## Aufgabe A
Erkläre mit dem Textabschnitt, warum die chilenische Regierung den Standort der Konferenz ins Ausland verlegen musste.
## Aufgabe B
Gib den Textabschnitt von „Die schwache Führung“ bis einschließlich „nicht zu erwarten.“ wortgetreu wieder.

Nun geschah etwas Unerwartetes: Ab Herbst 2019 gingen die Menschen in Chile gegen ihre Regierung auf die Straße. Ausgelöst durch eine Erhöhung der Ticketpreise für den Nahverkehr in Santiago de Chile kam es zu einem Volksaufstand gegen die neoliberale Politik der Regierung. Aufgrund der Unruhen musste die chilenische Regierung den Standort außer Landes legen. Das Sicherheitsrisiko für die zehntausenden Teilnehmer der COP war zu hoch. Man zog in ein ebenfalls spanisch sprechendes und sicheres Land um: nach Spanien. Aber der Imageverlust der chilenischen Präsidentschaft war enorm. Denn Chile behielt die Präsidentschaft wie geplant. Aber nicht nur das schwache Ansehen von Chile senkte die Erwartungen, sondern auch die Abwesenheit von Kämpfern für den Klimaschutz. Viele Teilnehmer aus Südamerika konnten sich ein zweites Flugticket nicht leisten und schon gar nicht eines nach Europa. Viele Akteure blieben Zuhause. Das heißt, gerade die Akteure, die nicht staatlich organisiert sind und die häufig eine COP positiv beeinflussen können: etwa Nichtregierungsorganisationen wie Naturschutzverbände, regionale Vertreter der Länder, bedrohte Minderheiten, die gerade in Südamerika eng mit der Natur leben.
Die schwache Führung
Hand aufs Herz: Wenn Zuhause auf dem anderen Kontinent die Hütte brennt, wie engagiert ist man dann auf einer „Fach“-Konferenz in Madrid? Die chilenische Präsidentschaft war geschwächt. Ihre größte Aufmerksamkeit galt nicht dem, eine Klimakonferenz zum Erfolg zu bringen, sondern sich erst einmal im Sattel zu halten. Die angereisten Minister aus Chile wussten doch noch nicht einmal, ob sie bei ihrer Rückkehr noch im Amt sind. Eine schwache Führung macht eine Konferenz zwar noch nicht obsolet, aber eine starke Diplomatie ist von ihr nicht zu erwarten.
Was ich nicht einschätzen kann, vielleicht andere, die antworten wollen, ist, inwieweit sich die chilenische Regierung im Vorfeld in Klimadiplomatie geübt hat. Tatsache ist, dass eine Konferenz nur die Ergebnisse bringen kann, die schon in vielen Vorverhandlungen vorbereitet, abgeklopft und abgesegnet worden sind. Davon war auf der COP nichts zu spüren. Die Delegationen beharrten auf ihren Standpunkten und es waren keine übernationalen Allianzen in Sicht. Das war etwa in Paris 2015 komplett anders. Wer aber mit einem leeren Aktenordner in ein Treffen geht, kann nicht erwarten, mit unterschriebenen Vereinbarungen hinauszugehen.

## Material
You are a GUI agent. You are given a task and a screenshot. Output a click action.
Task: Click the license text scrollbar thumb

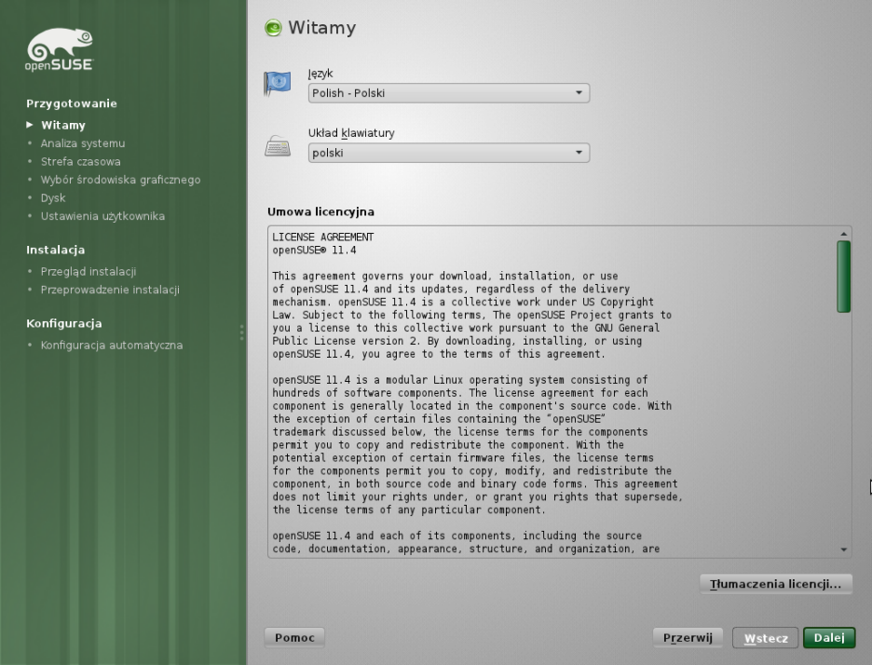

## Ergebnis A
Wegen der Unruhen in Chile, eines Volksaufstands gegen die neoliberale Politik der Regierung, war das Sicherheitsrisiko für die zehntausenden Teilnehmer der COP zu hoch. Deshalb zog man nach Spanien um.

## Ergebnis B
Die schwache Führung
Hand aufs Herz: Wenn Zuhause auf dem anderen Kontinent die Hütte brennt, wie engagiert ist man dann auf einer „Fach“-Konferenz in Madrid? Die chilenische Präsidentschaft war geschwächt. Ihre größte Aufmerksamkeit galt nicht dem, eine Klimakonferenz zum Erfolg zu bringen, sondern sich erst einmal im Sattel zu halten. Die angereisten Minister aus Chile wussten doch noch nicht einmal, ob sie bei ihrer Rückkehr noch im Amt sind. Eine schwache Führung macht eine Konferenz zwar noch nicht obsolet, aber eine starke Diplomatie ist von ihr nicht zu erwarten.